The elderly shake their heads in shame and wonder what the struggle was all about.

“Is this what Oliver Tambo struggled for? Is this what Steve Biko died for?” are the refrains one hears often in conversations with those who stood up against apartheid.

As we celebrate Women’s Day, many ask how it is that eight young women can be assaulted and raped as happened in Krugersdorp last week (not one “man” in that group said “no, gents, stop”?), how tens of people can be killed in Khayelitsha with little or no action from police, how those who have stolen billions of taxpayers’ money are still walking and tweeting with impunity.

We know what has gone wrong in SA.

We know why the people of Kagiso and Thembisa are rioting.

We know why we are in such a deep rut as a country.

The people of Kagiso are rioting because they no longer have faith in the police and the government.

They have complained for decades about corruption in the police, and nothing has happened.

They are taking the law into their own hands because their leaders have abandoned them.

The only way to solve their problems is through direct action, cutting out the institutions of law and order.

The ANC, the party in charge, has abandoned them.

Why, for example, did Cyril Ramaphosa appoint Bheki Cele to the ministry of safety and security?

In four years in the position there has been zero improvement in the rape, murder, robbery or other crime categories in the country.

Ramaphosa abandoned the people of SA by putting a man who supports him internally within the ANC in a position he is patently unsuitable for.

Cele oversees a police service whose members lock up their stations at 5pm in fear of criminals.

They are not cops — they are pencil pushers.

These are men and women who just want to certify identity documents and who think giving you a case number is solving a crime.

The only thing Cele seems good at is turning up at crime scenes.

Where is the deep, strategic work on crafting a capable police service?

So, we know what the problem is. It is the ANC.

Are we offering the people of Kagiso solutions to the problems they face?

The challenge that the political opposition — and leaders in SA across the spectrum — face today is to urgently engage with the fact that our people need new leadership, new ideas, and new solutions.

The people of Kagiso would not resort to violence if they believed that someone else other than the ANC would solve the problems of zama zamas, police incompetence and corruption, violence and women abuse that exist in their community today.

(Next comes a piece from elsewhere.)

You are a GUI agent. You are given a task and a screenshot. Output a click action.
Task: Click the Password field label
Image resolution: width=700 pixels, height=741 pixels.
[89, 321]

That community is taking the law into its own hands because it is not being led by the ANC — and it is not being led by an alternative to the ANC.

Right now, the ANC has vacated the leadership space in Kagiso, Thembisa and elsewhere.

Where it is present it stokes the fires of xenophobia merely to seem to be connected to the people.

Like all dying organisations, it offers no solutions.

It is becoming a populist entity, promising state banks and lands it has failed to provide in nearly 30 years in power.

With just under two years to go to the next election, my fear is that national election day will dawn with an opposition that is still divided, and which still offers no real alternative to the ANC.

The nit-picking and power plays that went on for eight months before a coalition was agreed on by seven parties in Nelson Mandela Bay last week need to be done away with.

A solutions-based, practical, coalition agreement needs to be worked on now by the likes of John Steenhuisen, Herman Mashaba, and others — and sold to the electorate before, rather than after the election.

If such a practical solution is not negotiated now, and presented to the electorate swiftly, the election will see as low a voter turnout as we saw in November 2021.

Between now and the 2024 election we will see many more riots, protests, and an accelerated deterioration of the country.

Our people are angry and are descending into hopelessness.

They need a practical, broad, political movement of serious reformists to show them that change can happen, and that they can lead them to such a future.